Work to complete:
Your task is to output the entries below word for word.
-- Opening Marker --
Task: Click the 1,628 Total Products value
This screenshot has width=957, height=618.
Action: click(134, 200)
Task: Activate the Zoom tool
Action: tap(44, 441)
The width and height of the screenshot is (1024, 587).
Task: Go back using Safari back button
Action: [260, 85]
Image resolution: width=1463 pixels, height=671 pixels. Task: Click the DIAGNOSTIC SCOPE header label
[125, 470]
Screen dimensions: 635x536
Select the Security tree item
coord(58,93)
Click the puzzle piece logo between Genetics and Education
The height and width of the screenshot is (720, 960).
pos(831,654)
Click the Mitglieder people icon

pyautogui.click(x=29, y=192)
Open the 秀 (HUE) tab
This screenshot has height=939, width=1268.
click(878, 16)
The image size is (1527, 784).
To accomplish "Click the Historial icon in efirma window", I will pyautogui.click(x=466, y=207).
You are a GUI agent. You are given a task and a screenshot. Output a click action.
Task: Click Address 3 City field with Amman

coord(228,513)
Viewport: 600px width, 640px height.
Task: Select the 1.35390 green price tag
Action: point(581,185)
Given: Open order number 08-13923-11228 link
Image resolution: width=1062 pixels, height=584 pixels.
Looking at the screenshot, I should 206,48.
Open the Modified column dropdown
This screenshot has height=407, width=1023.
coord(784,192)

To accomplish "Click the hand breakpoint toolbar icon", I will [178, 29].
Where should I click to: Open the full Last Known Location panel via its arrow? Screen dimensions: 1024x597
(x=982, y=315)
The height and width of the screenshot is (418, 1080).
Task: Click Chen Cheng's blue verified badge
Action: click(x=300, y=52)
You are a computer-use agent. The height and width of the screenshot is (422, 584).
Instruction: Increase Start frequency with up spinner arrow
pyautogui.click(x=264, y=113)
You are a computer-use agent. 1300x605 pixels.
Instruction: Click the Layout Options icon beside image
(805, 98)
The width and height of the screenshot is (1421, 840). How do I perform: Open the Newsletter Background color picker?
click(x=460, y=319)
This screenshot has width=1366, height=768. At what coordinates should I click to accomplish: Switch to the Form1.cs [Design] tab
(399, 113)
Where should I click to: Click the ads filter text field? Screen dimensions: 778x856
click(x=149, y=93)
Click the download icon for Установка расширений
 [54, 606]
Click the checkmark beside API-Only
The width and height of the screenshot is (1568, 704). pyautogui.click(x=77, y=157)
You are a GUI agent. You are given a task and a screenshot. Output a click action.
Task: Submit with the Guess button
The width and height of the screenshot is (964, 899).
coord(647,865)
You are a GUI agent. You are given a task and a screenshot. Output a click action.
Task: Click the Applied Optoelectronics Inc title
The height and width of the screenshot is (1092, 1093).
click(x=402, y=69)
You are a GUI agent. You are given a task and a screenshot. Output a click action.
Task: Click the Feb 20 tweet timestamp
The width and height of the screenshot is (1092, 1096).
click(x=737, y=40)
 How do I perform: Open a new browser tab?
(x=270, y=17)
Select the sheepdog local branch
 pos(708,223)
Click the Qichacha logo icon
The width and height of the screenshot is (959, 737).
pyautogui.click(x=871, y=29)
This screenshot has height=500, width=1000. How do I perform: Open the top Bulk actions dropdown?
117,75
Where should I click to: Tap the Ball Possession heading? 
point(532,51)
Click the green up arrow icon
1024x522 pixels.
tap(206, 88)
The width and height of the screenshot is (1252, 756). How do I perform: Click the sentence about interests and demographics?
-- Closing Marker --
Exercise response:
Task: Click the 1,628 Total Products value
This screenshot has width=957, height=618.
Action: click(134, 200)
Task: Activate the Zoom tool
Action: tap(44, 441)
The width and height of the screenshot is (1024, 587).
Task: Go back using Safari back button
Action: [260, 85]
Image resolution: width=1463 pixels, height=671 pixels. Task: Click the DIAGNOSTIC SCOPE header label
[125, 470]
Screen dimensions: 635x536
Select the Security tree item
coord(58,93)
Click the puzzle piece logo between Genetics and Education
The height and width of the screenshot is (720, 960).
pos(831,654)
Click the Mitglieder people icon

pyautogui.click(x=29, y=192)
Open the 秀 (HUE) tab
This screenshot has height=939, width=1268.
click(878, 16)
The image size is (1527, 784).
To accomplish "Click the Historial icon in efirma window", I will pyautogui.click(x=466, y=207).
You are a GUI agent. You are given a task and a screenshot. Output a click action.
Task: Click Address 3 City field with Amman

coord(228,513)
Viewport: 600px width, 640px height.
Task: Select the 1.35390 green price tag
Action: point(581,185)
Given: Open order number 08-13923-11228 link
Image resolution: width=1062 pixels, height=584 pixels.
Looking at the screenshot, I should 206,48.
Open the Modified column dropdown
This screenshot has height=407, width=1023.
coord(784,192)

To accomplish "Click the hand breakpoint toolbar icon", I will [178, 29].
Where should I click to: Open the full Last Known Location panel via its arrow? Screen dimensions: 1024x597
(x=982, y=315)
The height and width of the screenshot is (418, 1080).
Task: Click Chen Cheng's blue verified badge
Action: click(x=300, y=52)
You are a computer-use agent. The height and width of the screenshot is (422, 584).
Instruction: Increase Start frequency with up spinner arrow
pyautogui.click(x=264, y=113)
You are a computer-use agent. 1300x605 pixels.
Instruction: Click the Layout Options icon beside image
(805, 98)
The width and height of the screenshot is (1421, 840). How do I perform: Open the Newsletter Background color picker?
click(x=460, y=319)
This screenshot has width=1366, height=768. At what coordinates should I click to accomplish: Switch to the Form1.cs [Design] tab
(399, 113)
Where should I click to: Click the ads filter text field? Screen dimensions: 778x856
click(x=149, y=93)
Click the download icon for Установка расширений
 [54, 606]
Click the checkmark beside API-Only
The width and height of the screenshot is (1568, 704). pyautogui.click(x=77, y=157)
You are a GUI agent. You are given a task and a screenshot. Output a click action.
Task: Submit with the Guess button
The width and height of the screenshot is (964, 899).
coord(647,865)
You are a GUI agent. You are given a task and a screenshot. Output a click action.
Task: Click the Applied Optoelectronics Inc title
The height and width of the screenshot is (1092, 1093).
click(x=402, y=69)
You are a GUI agent. You are given a task and a screenshot. Output a click action.
Task: Click the Feb 20 tweet timestamp
The width and height of the screenshot is (1092, 1096).
click(x=737, y=40)
 How do I perform: Open a new browser tab?
(x=270, y=17)
Select the sheepdog local branch
 pos(708,223)
Click the Qichacha logo icon
The width and height of the screenshot is (959, 737).
pyautogui.click(x=871, y=29)
This screenshot has height=500, width=1000. How do I perform: Open the top Bulk actions dropdown?
117,75
Where should I click to: Tap the Ball Possession heading? 
point(532,51)
Click the green up arrow icon
1024x522 pixels.
tap(206, 88)
The width and height of the screenshot is (1252, 756). How do I perform: Click the sentence about interests and demographics?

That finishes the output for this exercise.